Высшая установка на интроспекцию индивида, ищущего освобождения от мира, повлекла за собой многие характерные черты индийского и близких ему, в основном буддийских, обществ. С одной стороны, это организационная рыхлость религиозных доктрин и крайняя степень терпимости, граничащая с безразличием к соседу: каждому практически предоставлена необычайно широкая свобода в практике религиозных отправлений, что, однако, компенсируется системой жестких социальных ограничений. С другой – внешняя нейтральность^даже безразличие индивида и общества к власти как таковой, к администрации, к государству.
Органы власти в странах индуистско-буддийского мира существуют как бы вне индивида и его группы (семья, община, каста), а контакты с ними практически ограничиваются выплатой податей и исполнением необходимых общегосударственных повинностей и обязательств. Но что показательно: социальная индифферентность такого рода в общем безболезненно воспринималась государством. Не нуждаясь ни в деспотическом произволе ни в чрезмерном административном усердии, государство в индо-буддийском регионе – будь то Индия, страны Юго-Восточной Азии и тем более Тибет, где светская власть находилась в руках Далай-ламы, – было практически гарантировано от нежелательных для него социальных катаклизмов, а умиротворяющее воздействие религии с ее ориентацией на спасение вне феноменального мира и культом необходимой для достижения этой цели этической нормы способствовало желанной стабильности структуры в целом.
Индийская религиозная традиция не стимулировала активность и предприимчивость человека, если только речь не шла о поисках спасения.
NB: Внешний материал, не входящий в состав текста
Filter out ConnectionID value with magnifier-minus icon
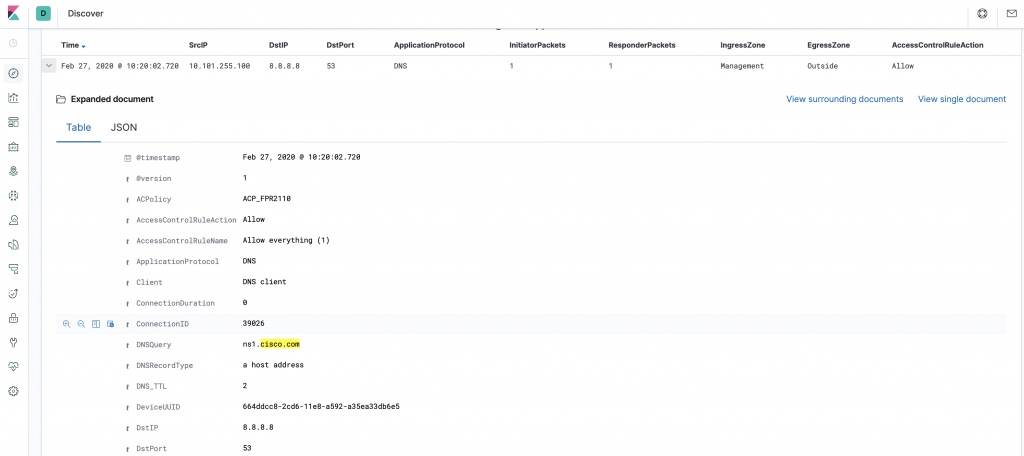pos(81,324)
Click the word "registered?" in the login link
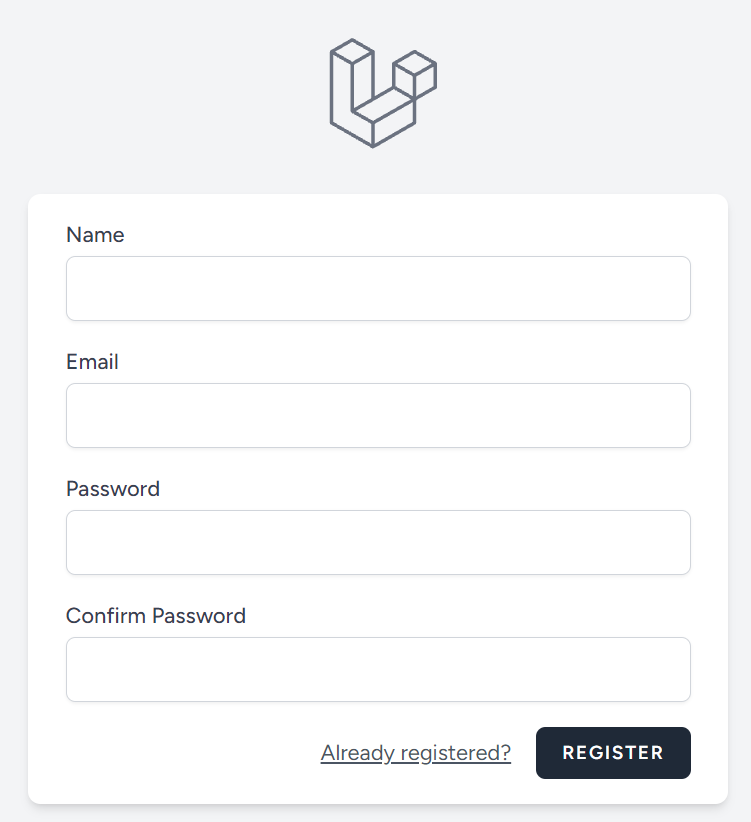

Жесткая кастовая система была преградой, намертво отрезавшей социально-престижную перспективу; социальная мобильность здесь, в отличие, скажем, от мира ислама была сведена до минимума: никакие богатства и удачные повороты судьбы не сделают тебя более значительным и уважаемым по сравнению с теми, кто принадлежит к более высоким кастам по рождению. И эта бесперспективность лишний раз ориентировала честолюбивого индивида в сторону религиозного поиска вне феноменального мира.
Несколько иначе, но похоже обстояло дело и там, где каст не было В буддийских странах значимость аскезы, самоотречения, монашеского обета всегда была столь высока, что все мирское, включая жажду наживы, на шкале общепринятых ценностей оказывалось внизу, вне зоны престижа и сознательных устремлении, и это также не могло не оказывать своего воздействия на весь образ жизни. Соответственно проблемы равенства или социальной сггоаведливосгиддяиндуистеко-буддийскойтрадиции-цивилизации никогда не были актуальными – они решительно вытеснялись привычным представлением о высшей справедливости кармы, воздающей каждому по его заслугам. И все это в сумме своей сводилось к одному и тому же: на земле, в мире феноменального, каждый уже получил то, на что мог рассчитывать; если тебе этого мало, устремляй свои помыслы и старания в сторону вне-феноменальной высшей Реальности.
Казалось бы, в индуистско-буддийской религиозной традиции должен был задавать тон тот же фатализм, что и в исламе, может быть, даже более мрачный, так сказать, с «загробным» оттенком. Это, однако, не так. Парадоксально, но закон кармы с ориентацией на интроспекцию ищущего престижного спасения индивида оказался тесно связанным с альтруистической в своей основе этикой. Спасая себя, человек должен был проявить искреннюю заботу о других – как ближних, так и дальних, включая вообще все живое: только так он мог улучшить свою карму или достичь нирваны. Далеко не случайно священный принцип ахимсы вышел на передний план и в индуизме, и в буддизме. Следуя же по пути высшей этики, человек не может быть фаталистом: слишком многое здесь зависит от него самого. Словом, активно формируя фундамент собственного спасения, каждый вместе с тем столь же активно вносит вклад в общий фонд благожелательной взаимосвязи и взаимопонимания, что в свою очередь способствует стабильности социальной структуры.
Это тесно связано с еще одной существенной характеристикой индуистско-буддийской религиозной традиции – с высокой культурой чувств. Сфера чувств свойственна всем людям, она хорошо известна и миру ислама, ею пронизана лирика великих арабских и персидских поэтов. Но, несмотря на это, эмоции человека в догматике ислама должны были быть достаточно однозначно ориентированы в сторону Аллаха или великого пророка Мухаммеда. В разных формах, от фанатичной страсти-ревности фидаинов до радения-зикра странствующих дервишей, от исступленной молитвы простого верующего, особенно в дни поста, до будничной преданности нормам ислама, эмоции правоверного обычно едва ли не всецело принадлежали именно его вере и Аллаху. Каждый мусульманин всегда был горд тем, что он принадлежал к умме, этому вселенскому социуму правоверных. Что же касается взаимоотношений между людьми и особенно отношения к женщине, то все это, с точки зрения высоких чувств, стояло на заднем плане.